Geral

Fusão de ministérios é criticada

Atualizada em 13/05/2016 13:42

As fusões do Ministério da Ciência, Tecnologia e Inovação (MCT&I) com o Ministério das Comunicações (MC) e a do Ministério da Educação (MEC) com o Ministério da Cultura (MINC) - anunciadas antes mesmo da posse de Michel Temer como presidente interino do Brasil - estão sendo criticadas por entidades da comunidade científica e da classe artística.

A mudança deve provocar o esvaziamento de projetos e de políticas públicas já em desenvolvimento em cada uma das pastas. Na avaliação de especialistas, as fusões estão sendo feitas de forma improvisada e à revelia da participação dos profissionais vinculados às áreas envolvidas. Eles também reclamam do critério exclusivamente político na escolha dos titulares das pastas.
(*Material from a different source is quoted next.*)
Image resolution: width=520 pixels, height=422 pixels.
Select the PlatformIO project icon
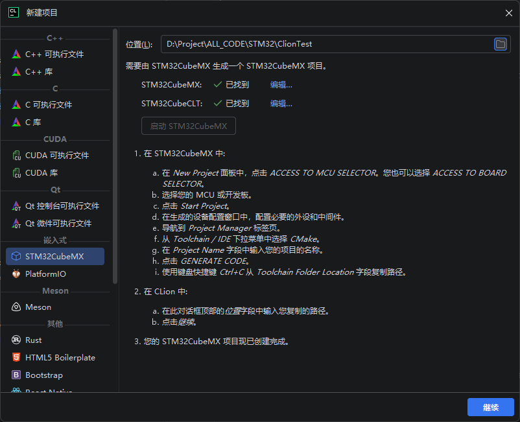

A principal crítica à fusão dos ministérios de Comunicação com Ciência e Tecnologia partiu da Sociedade Brasileira para o Progresso da Ciência (SBPC) e mais 13 entidades em manifesto divulgado no último dia 11.
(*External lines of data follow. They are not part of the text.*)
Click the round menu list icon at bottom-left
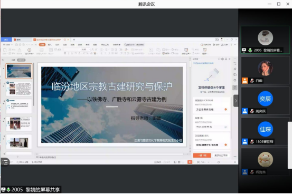 [5, 162]
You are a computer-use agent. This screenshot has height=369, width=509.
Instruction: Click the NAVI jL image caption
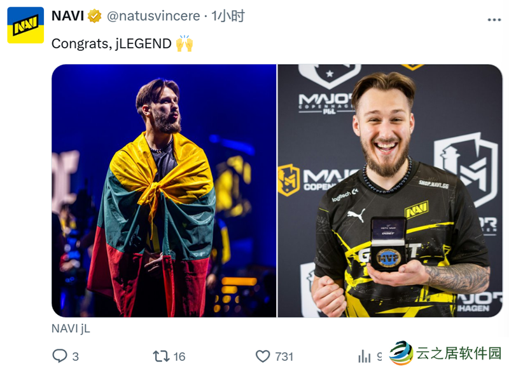(x=71, y=328)
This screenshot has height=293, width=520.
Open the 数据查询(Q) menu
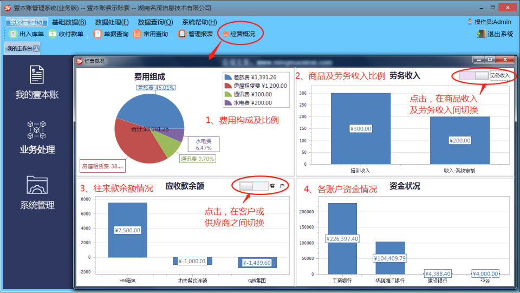point(155,22)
Já o protesto contra a fusão dos ministérios da Cultura e Educação veio de artistas e intelectuais, que veem na mudança um retrocesso semelhante ao que ocorreu no governo Collor, quando o ministério da Cultura foi transformado numa secretaria ligada à Presidência da República

Para o ex-ministro Juca Ferreira, que ocupou a pasta da Cultura na gestão da presidente eleita Dilma Rousseff, “a cultura tem uma interface com todas as facetas da vida social”, o que lhe dá uma complexidade própria e necessária para a sociedade. Com a medida do presidente interino “essa complexidade vai ser reduzida e empacotada”.